**PASSAGE**.
....
Friday, June 23, 2017

Goodbye to Guinea



I know there’s a lot more to say about Guinea than I have in me right now.  As I may have intimated before, some of this is for reasons of privacy; my employer has been central to most of the drama that’s happened to me over the last few months.  Which makes sense, since most of my time has been taken up by work, and my home and social life have revolved around my colleagues out of necessity.  This blog is one of the first things that comes up when my name is googled, and I know it’d be bad form to air any grievances about my employer, which means that most of what I’ve spent the last six months talking about (to my friends, to Jenn, to myself) is out of bounds.  (Incidentally, expect another, less complainy post not long after this one, to push this down from the top of the page.)
But enough of what I’m not going to talk about.  How was Guinea?
...Wet!
As far as I can tell, nobody comes to Guinea on purpose.  That makes sense on its face: between the malaria, the political instability, the lack of access to stable power or internet, and the cratered, sunken roads that are always choked with traffic, this isn’t anyone’s first choice.  The diplomatic corps staff members were all assigned here because of their lack of seniority or unpopularity in the department—this is a necessary evil for most of them, a first step before they can be assigned to literally anywhere else.  As you might imagine, this leads to some pretty frikkin’ gross ‘tudes, gross enough that I wrote and deleted a long post shining a spotlight on the racist nonsense that comes out of their mouths sometimes.  Most of the expats here spend their time complaining about it—a common enough thing in cushier destinations like Japan, too, though here that note of bitterness is even more common.
As for me?  Despite all the corruption, the difficulty in recreating a middle-class American lifestyle here, the daily inconveniences?  I like it here!
I’m walking a fine line on this one, I know.  Media is awash in depictions of Africa as a place of unrelenting tragedy, and I don’t want to make this yet another bout of indulging in “Heal the World”-type pathos.  On the other hand, emphasizing what a lovely time I had would seem to be just wallowing in my own privilege, especially when, yes, Guinea suffers from terrible unemployment, corruption, medical crises, failing infrastructure, and more of the hallmarks of perennially exploited countries [/handwringing].
I would come back here, though.  I would live in Guinea again, even in Conakry.  I don’t know if Guinea and Guineans are all that distinct compared to other West African nations, if living in Senegal or Cote d’Ivoire or Ghana would have all the positive points of living here with fewer negatives.  From my own experiences, though, I know that much like people, places are absolutely formed by their history.  The scars of occupation in Seoul or Berlin, for example, are clearly critically important parts of those cities’ identities…and if that’s a self-built identity, one designed for tourists, that doesn’t make it any less important or authentic.
....
**DATASET RECORDS**.
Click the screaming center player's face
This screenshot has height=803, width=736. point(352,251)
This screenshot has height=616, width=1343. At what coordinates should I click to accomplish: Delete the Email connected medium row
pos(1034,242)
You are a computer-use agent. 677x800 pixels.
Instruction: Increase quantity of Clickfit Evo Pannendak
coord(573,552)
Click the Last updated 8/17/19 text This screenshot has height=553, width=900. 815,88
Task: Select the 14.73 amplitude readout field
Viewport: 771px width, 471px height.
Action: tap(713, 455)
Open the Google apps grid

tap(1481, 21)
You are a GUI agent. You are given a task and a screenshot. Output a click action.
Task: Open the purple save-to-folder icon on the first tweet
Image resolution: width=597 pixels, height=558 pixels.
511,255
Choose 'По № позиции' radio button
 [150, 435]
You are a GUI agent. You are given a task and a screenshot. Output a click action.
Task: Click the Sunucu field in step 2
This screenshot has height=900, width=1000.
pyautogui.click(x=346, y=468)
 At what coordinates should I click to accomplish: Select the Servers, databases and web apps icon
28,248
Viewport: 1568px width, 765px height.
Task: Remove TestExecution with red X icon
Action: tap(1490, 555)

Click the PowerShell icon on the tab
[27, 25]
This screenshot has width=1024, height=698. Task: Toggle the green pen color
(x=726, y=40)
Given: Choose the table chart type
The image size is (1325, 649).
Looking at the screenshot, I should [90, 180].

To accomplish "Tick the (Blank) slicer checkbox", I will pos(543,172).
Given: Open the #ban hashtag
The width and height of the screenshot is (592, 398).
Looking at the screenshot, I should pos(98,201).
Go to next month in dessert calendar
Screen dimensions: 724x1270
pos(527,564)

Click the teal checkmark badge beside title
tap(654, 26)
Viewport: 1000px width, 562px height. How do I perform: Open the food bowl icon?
....
**TASK A**.
In the blog post about Guinea, why were the diplomatic corps staff members assigned there?
**TASK B**.
Summarize the blog post about Guinea in two sentences.
**TASK C**.
Continue the blog post about Guinea from its final sentence.

**RESPONSE A**.
They were assigned there because of their lack of seniority or unpopularity in the department.

**RESPONSE B**.
In saying goodbye to Guinea, the writer holds back much of the story because the employer was central to recent drama and the blog comes up when the writer's name is googled. Although Guinea struggles with malaria, political instability, poor roads, and corruption, and most expats complain about it, the writer likes it and would live there again, even in Conakry.

**RESPONSE C**.
For the armchairiest of historical speculation: Guinea was the first West African nation to gain independence from France.  It did so nonviolently, but aggressively, definitively, casting out French influence to forge its own future, and has served as an example of African independence for decades since.  It’s also gotten extremely thoroughly screwed over by France, more so than many other former colonies, and according to the popular sentiment here, the fact that the French took everything with them when they left has been largely responsible for Guinea having such a rough go of it.
So basically, after being devastated and having generations of its people kidnapped and murdered, Guinea has still gotten the short end of the stick (less foreign investment, more neocolonial pillagers at the door).  It’s just that now, this time, that raw deal has been the unfortunate result of decisions that Guinea made for itself.  I know that can’t be any consolation to the families with no potable water and no mosquito nets, but from a cold, heartlessly romantic perspective, I think Guinea has something to be proud of.
This is why I teach kindergarten, right here.
To take it back to the personal: the people I’ve met here have been welcoming, friendly, and warm.  Some of the encounters I’ve had have been among the most beautiful moments of my life.  Jamming with friends—my ukulele, their traditional Kissian polyphonic singing.  Watching the sun set over the giant, unfinished stadium while bats flit overhead and the call to prayer suffuses the air in plaintive, cracking voices.  Hearing my students grow to express themselves more every day (one of my students, searching for a word to use when discussing the behavior of mosquitoes, hit on “heart water”).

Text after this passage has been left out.